SMOKEY POINT — Cascade Kropz, Snohomish County’s first legal marijuana shop, is a family affair.
Off Smokey Point Boulevard, at the end of a gravel drive marked by green ribbons, flags and balloons, Lisa and Brad Kihm have repurposed an industrial building to house their new business.
The mother and son estimate about 600 people stopped by the shop between Sunday, their first day of business, and Tuesday.
“It comes in waves,” Lisa said. “The day goes by so fast. It’s crazy.”
Six people work at the shop, and all have been busy since June to get Cascade Kropz off the ground, Brad said.
“Everyone who is working here is either related by blood, marriage or an extremely close friend,” he said.
Before the shop opened on Sunday, customers lined up in the parking lot and long driveway, waiting up to an hour to get into the store, Brad said. Things have slowed down a bit since then, but there is still a near constant stream of customers.
“There are just so many people who are happy it’s finally legal,” Brad said.
A sign on the shop wall lists varieties of marijuana for sale in neat green lettering, with red “sold out” stickers covering many of the selections.
“It wouldn’t surprise me if we sold out today or possibly tomorrow,” Brad said Tuesday. “It’s starting to go pretty quick.”
The list of options includes Shiskaberry, The Flav, Space Needle, Beaver Dawg and Double Purple Doja. People can buy anywhere from 1 gram to half an ounce of each variety, ranging in price from $16 for some of the smaller bags to several hundred dollars for larger amounts.
The smaller quantities are selling fastest, Lisa said.
“There are different strains and people want to try them,” she said. “We recommend people take it slow and enjoy it. We’re not going anywhere.”
Brad said his family has something to prove with their shop. As the county’s only legal marijuana retailer, the Kihms want to show people that state regulation of marijuana can work. The industry is “taxed, tested and regulated,” Brad said.
“It’s not like the drug dealer in the alleyway is suddenly legal,” he said. “If anything, it’s the opposite. There are still a lot of people who are not OK with it, so it’s up to us to prove that it’s not a free-for-all.”
Employees check identifications in a small hallway before unlocking a door that leads to the main shop, a bright room with yellow and green walls. Large backpacks or purses aren’t allowed inside. While the Kihms say customers have been good so far, they want to be prepared for any problems.
Brad said his goal is to go above and beyond whatever the city, county or state asks of Cascade Kropz when it comes to security.

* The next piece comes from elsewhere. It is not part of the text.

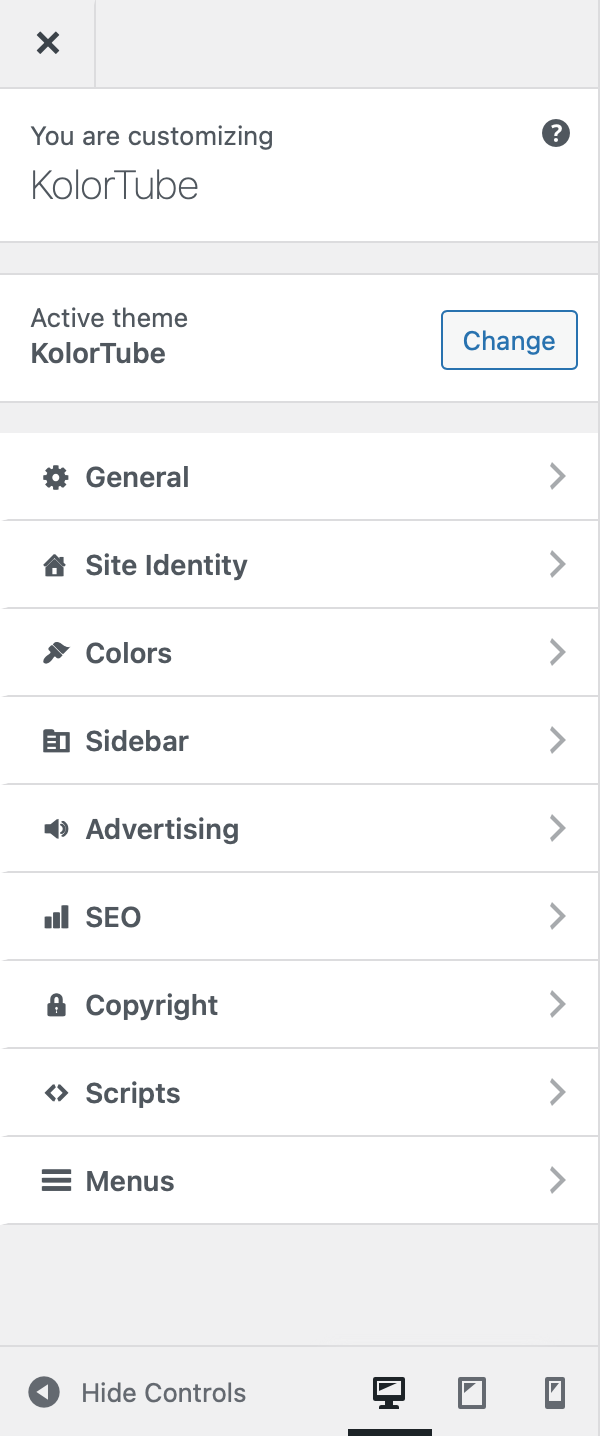This screenshot has height=1436, width=600.
Task: Click the Site Identity house icon
Action: pos(56,566)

With a background in construction work, Brad said he never expected to work in retail. But now he and his mom are investing their time and money into a business that’s as new to them as it is to the state.
It’s scary, he said. It’s also rewarding.
“I think this is an awesome industry,” Brad said. “It’s just blooming and it has so much potential.”
While the Kihms are optimistic about the legal marijuana industry, the city of Arlington is wrestling with regulations related to producers and processors.
State law allows one retailer per city, but does not specify the number of producers or processors, according to a city staff report. Arlington has received business license applications for eight marijuana producers and processors, and the state Liquor Control Board has been contacted by 47 others who list their location as Arlington.
The Arlington City Council voted July 7 to enact a 90-day ban on accepting new applications for producers and processors. City councilors and planning commissioners are looking to cap the number of marijuana businesses that could locate in Arlington.
“This is a much greater number of applicants than originally anticipated so early in the development of an emerging industry,” according to the staff report. “Our concern is that very valuable land in Arlington for retail, manufacturing and industrial uses may be at risk.”